Noninterest income from indirect lending activities was $4.0 million and $15.0 million for the quarter and nine months, a decrease of $2.3 million and increase of  $0.4 million, respectively, as compared to the same periods in 2014.  Gains on sales of indirect loans decreased by $2.6 million and $806,000 for the quarter and nine months, respectively, compared to the same periods in 2014 as demand for loan sales decreased as compared to the prior year. Indirect servicing fee income increased by $522,000 and $1.7 million for the quarter and nine months, as compared to the same periods in 2014, as the indirect servicing portfolio grew to $1.1 billion at September 30, 2015.

On a linked-quarter basis, noninterest income decreased by $6.1 million, or 16.6%, primarily attributable to a decrease in income from mortgage banking activities of $3.8 million, a decrease in income from indirect lending activities of $1.0 million, and a decrease of $1.5 million in other income, primarily due to a change in the gain on sale of real estate owned of $1.0 million.  This decrease in noninterest income occurred primarily due to mortgage servicing rights impairment of $2.2 million at September 30, 2015 compared to a recovery of $2.6 million at June 30, 2015. See "Analysis of Mortgage Lending" tables below.

Noninterest Expense

Noninterest expense was $40.0 million and $119.8 million for the quarter and nine months ended September 30, 2015, an increase of $4.3 million and $17.7 million, or 12.2% and 17.4%, respectively, as compared to the same periods in 2014. 

During the quarter, Fidelity Bank continued its strategy of increasing its footprint across a larger geographic area, and increasing production as well. This was the primary reason for increased noninterest expense in many areas.
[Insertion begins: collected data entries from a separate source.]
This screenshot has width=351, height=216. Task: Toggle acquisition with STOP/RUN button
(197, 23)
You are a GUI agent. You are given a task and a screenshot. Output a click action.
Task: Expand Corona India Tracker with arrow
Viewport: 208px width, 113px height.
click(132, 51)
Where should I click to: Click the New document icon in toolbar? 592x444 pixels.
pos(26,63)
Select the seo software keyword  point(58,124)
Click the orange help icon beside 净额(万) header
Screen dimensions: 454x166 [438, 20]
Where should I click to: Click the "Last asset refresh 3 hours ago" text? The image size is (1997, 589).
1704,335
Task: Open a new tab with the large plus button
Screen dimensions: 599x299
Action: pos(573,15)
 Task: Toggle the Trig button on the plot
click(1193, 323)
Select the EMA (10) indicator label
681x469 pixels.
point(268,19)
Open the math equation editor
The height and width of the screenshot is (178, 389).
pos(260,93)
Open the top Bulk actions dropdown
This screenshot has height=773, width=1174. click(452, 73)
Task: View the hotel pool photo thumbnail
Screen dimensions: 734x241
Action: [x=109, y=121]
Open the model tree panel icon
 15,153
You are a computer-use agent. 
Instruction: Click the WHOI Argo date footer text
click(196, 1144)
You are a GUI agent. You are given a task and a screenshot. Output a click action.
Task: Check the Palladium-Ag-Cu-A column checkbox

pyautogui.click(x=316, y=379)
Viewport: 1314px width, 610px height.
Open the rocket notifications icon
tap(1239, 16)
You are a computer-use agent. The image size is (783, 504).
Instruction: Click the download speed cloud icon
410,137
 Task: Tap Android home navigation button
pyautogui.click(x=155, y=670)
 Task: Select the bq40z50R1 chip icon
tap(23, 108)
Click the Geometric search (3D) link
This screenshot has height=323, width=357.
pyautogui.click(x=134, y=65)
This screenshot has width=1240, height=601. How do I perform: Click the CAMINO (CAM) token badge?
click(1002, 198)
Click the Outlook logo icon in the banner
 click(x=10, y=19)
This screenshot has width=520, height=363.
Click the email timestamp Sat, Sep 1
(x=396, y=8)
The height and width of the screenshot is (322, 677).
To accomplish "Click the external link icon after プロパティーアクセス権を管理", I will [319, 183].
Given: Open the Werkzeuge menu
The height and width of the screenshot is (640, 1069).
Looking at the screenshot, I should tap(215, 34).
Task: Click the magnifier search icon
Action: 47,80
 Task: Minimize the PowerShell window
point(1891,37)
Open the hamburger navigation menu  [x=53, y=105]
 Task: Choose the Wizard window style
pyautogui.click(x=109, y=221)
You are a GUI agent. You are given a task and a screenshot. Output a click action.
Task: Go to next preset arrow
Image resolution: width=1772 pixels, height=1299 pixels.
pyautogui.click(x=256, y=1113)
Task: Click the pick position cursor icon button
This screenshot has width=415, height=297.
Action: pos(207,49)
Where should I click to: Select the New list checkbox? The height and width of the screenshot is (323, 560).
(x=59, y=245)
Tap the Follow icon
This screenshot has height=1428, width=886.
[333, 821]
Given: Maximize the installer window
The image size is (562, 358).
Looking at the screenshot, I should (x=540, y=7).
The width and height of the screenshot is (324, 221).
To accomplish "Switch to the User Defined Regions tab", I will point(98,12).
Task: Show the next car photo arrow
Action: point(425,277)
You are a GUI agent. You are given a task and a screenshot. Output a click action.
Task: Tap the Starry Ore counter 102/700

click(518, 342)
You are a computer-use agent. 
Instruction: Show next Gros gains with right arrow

Salaries, benefits and commissions for the quarter and nine months increased $2.7 million and $14.0 million, or 11.99% and 22.03%,  compared to the same periods in 2014. Occupancy expense for the quarter and nine months increased $816,000 and $1.7 million, or 23.2% and 18.2%, compared to the same periods in 2014. Other noninterest expense for the quarter and nine months ended September 30, 2015 increased by $731,000 and $1.7 million, or 8.2% and 6.5%, compared to the same periods in 2014.

On a linked-quarter basis, noninterest expense decreased by $1.1 million, or 2.7%, primarily due to a $2.4 million decrease in salaries, benefits and commissions, primarily due to decreased mortgage loan production,  partially offset by an increase of $816,000 in occupancy costs and an increase of $479,000 in other expenses.